• **Work request 1**
In the commentary on Guam Memorial Hospital, which administrator restored the hospital's accreditation?
• **Work request 2**
Carry on the commentary on Guam Memorial Hospital, picking up after its final sentence.

When I arrived on Guam in 1984 to work as a reporter for the now-defunct Guam Cable TV, one of the various issues I reported on was the sorry state of Guam Memorial Hospital. I did stories about the lack of equipment and accreditation, no air conditioning in parts of the hospital, and about GMH not paying its share of retirement contributions for its employees. In 2006, when I became news director for the Pacific News Center, we reported on those very same issues.
Fast forward to 2018: I now have a daughter who works at GMH. One day she tells me, “Mom, my coworker cannot retire because Retirement says GMH hasn’t paid its share of her retirement contribution.” Her coworker advised my daughter and the other nurses in their unit to call and check if GMH was paying its share of their retirement contributions. Nope.
That’s a 34-year span, gachongs. Thirty. Four. Years. Of same old, same old. So, we have to ask ourselves: What has been the constant throughout those 34 years? The answer: that GMH has been controlled by the governor’s office.
From 1995 to around 2000, a woman named Helen Ripple served as administrator. I remember her because she was one of the few people actually trained in hospital administration to ever run GMH. Something happened and she resigned. My guess is that she was asked to divert hospital money elsewhere and, being a professional, she objected. Eloy Hara was brought in for a short time after Ripple left. He resigned too, and then-Gov. Carl Gutierrez fired the members of the hospital board and appointed himself acting administrator sometime between 2000 and 2001. It was during this period that $300,000 was mysteriously funneled out of the hospital in the form of payments to Dr. Vivien Batoyan because of an alleged civil rights violation. Gutierrez claimed, during a civil lawsuit in 2009, that he knew nothing about these payments.
Some of the other people who have served at the revolving helm of GMH at one time or another are: Dr. Davina Lujan, Gil Shinohara, Dr. Larry Lizama, Joseph Verga, Rey Vega, Ted Lewis, and of course Peter John Camacho, who seems to get called in whenever someone else resigns or gets fired from the job.
Lewis, another of the few names in the above list with any hospital administration experience, attempted to run GMH from May 2015 for about nine months, after the abrupt resignation of Verga. He was able to successfully restore GMH’s accreditation, which has since been lost. Again. Lewis blew the whistle on the inner workings between GMH and the Calvo administration recently in an article in the Pacific Island Times, outlining an orchestrated effort to oust him that was preceded by the mass resignation of hospital board officials, presumably because they were supportive of his efforts to address “obscene under coding, low billing and irresponsible collection practices at GMH.”

• **Dataset section**

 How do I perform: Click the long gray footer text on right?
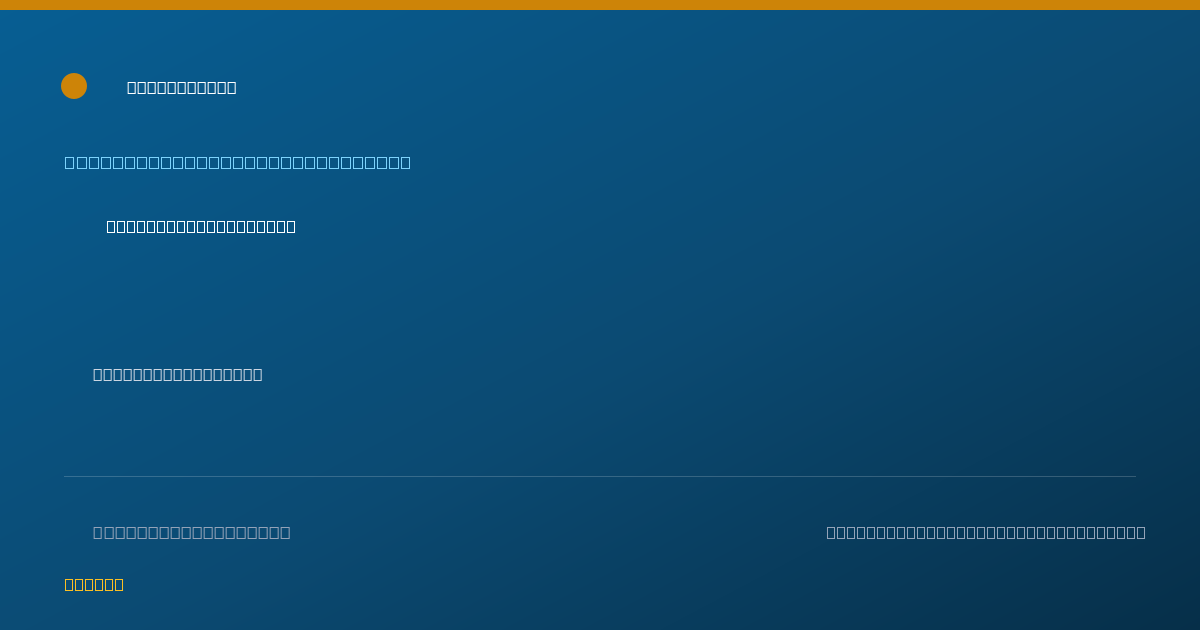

• **Written answer 1**
Ted Lewis

• **Written answer 2**
Hospital administration is a specific skill set. It is actually a program of study at some universities. Thanks to Lewis and several other whistleblowers, it is becoming clear why the few trained hospital professionals hired at GMH over the years haven’t lasted very long.
It’s because when they discover questionable financial practices that may benefit certain companies or persons, but clearly do not benefit the hospital or us taxpayers, they are given the axe. Or in Lewis’ case, maligned to the point of a ruined career.
Make no mistake, folks. This is all about money. And it has been for decades. The fact that current administrator Peter John Camacho and Drs. Lizama and Vince Duenas, two physicians whose names have surfaced in various administrative capacities at GMH over the past several decades, rushed to legislative oversight hearings to deny the whistleblower charges, tells me that those charges may have struck dangerously close to the truth.
Maybe the hospital board, which supposedly hires the administrator, should be elected. Maybe an entity with no ties to island insurance companies or clinics should perform the search for an administrator. Because clearly, allowing the governor’s office to control the hospital, as has been happening for decades, is not working.
It’s time to take our public hospital out of the hands of Adelup.